- SELECTED EXCERPT
_ _ _

This is the general outline of Arab thought in all its successive phases. Let us now get into some details. Arkoun sees that Arab intellectuals, whether in the Arab world or scattered abroad in the European and American world, are divided into two parts: the part that is determined to achieve secular democracy open to the positive, universal achievements of modernity irrespective of the manifestations of this modernity at the present time in western societies.

BY HASHEM SALEH


IN OTHER WORDS they accept the positive aspects of the western experience and refuse its excesses and extremes in the direction of pure materialist, atheist secularism. Of course, when Arkoun says this he is actually referring to himself among others. And there is the other part which dreams of the opposite: the setting up of a politico-theocratic system exclusively ‘Islamic’ in inspiration.

_ _ _

- DATA
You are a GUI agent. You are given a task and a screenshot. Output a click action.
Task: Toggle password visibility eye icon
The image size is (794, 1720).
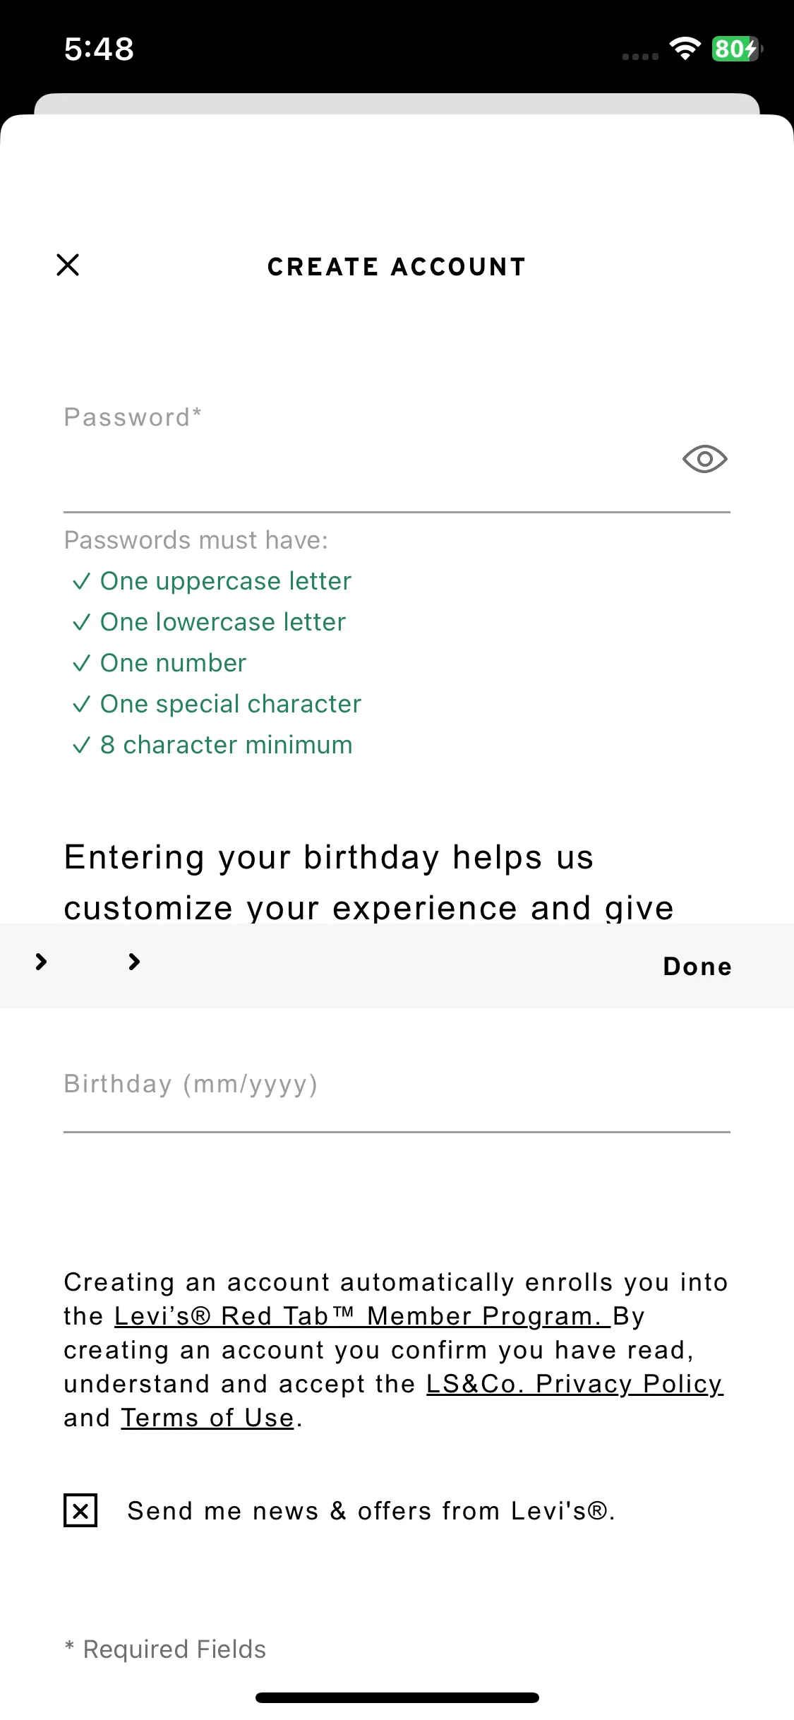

_ _ _

- PARTS OF THE EXERCISE
1. In the essay on Arkoun and Arab intellectuals, what does the second group of intellectuals dream of?
2. Render this sentence from the essay on Arkoun and Arab intellectuals into French: "Of course, when Arkoun says this he is actually referring to himself among others."
3. Extend the essay on Arkoun and Arab intellectuals beyond its final sentence, keeping its formal register.

- TASK-BY-TASK OUTPUTS
1. It dreams of setting up a politico-theocratic system exclusively "Islamic" in inspiration.

2. Bien entendu, lorsque Arkoun dit cela, il se désigne en réalité lui-même, parmi d'autres.

3.
This is an oppressive, procrustean system with respect equally to the freedom of men and women. The word ‘Islamic’ is placed between quotes in order to indicate a specific understanding of Islam. It is not all of Islam, despite what some fancy. For there are other, alternative understandings of Islam that are possible – an Islam of the enlightenment, or an Islam of darkness. The fundamentalist current seeks to do battle not only with the West but also with Arab liberal currents inspired by the best that European modernity has produced over the past three or four centuries. An intellectual war has opened up in the struggles between these two great currents which are consuming the entire Arab and Islamic world. But one has to recognise that the traditionalist fundamentalist current continues to enjoy a sociological, statistical predominance that far outweighs the enlightened, secular current.

Added to this is the fact that the fundamentalist Muslim Brotherhood current has now come to be accepted and supported by the West as taking the place of the dictatorial regimes which had lost their credibility and exhausted themselves and their services even in the eyes of the West. But we have perhaps changed from a military dictatorship into a religious dictatorship! In any case governments have to carry out reforms and secure the aspirations of their insurgent peoples as far as they can. This is the best way to avoid chaos, civil war and destruction.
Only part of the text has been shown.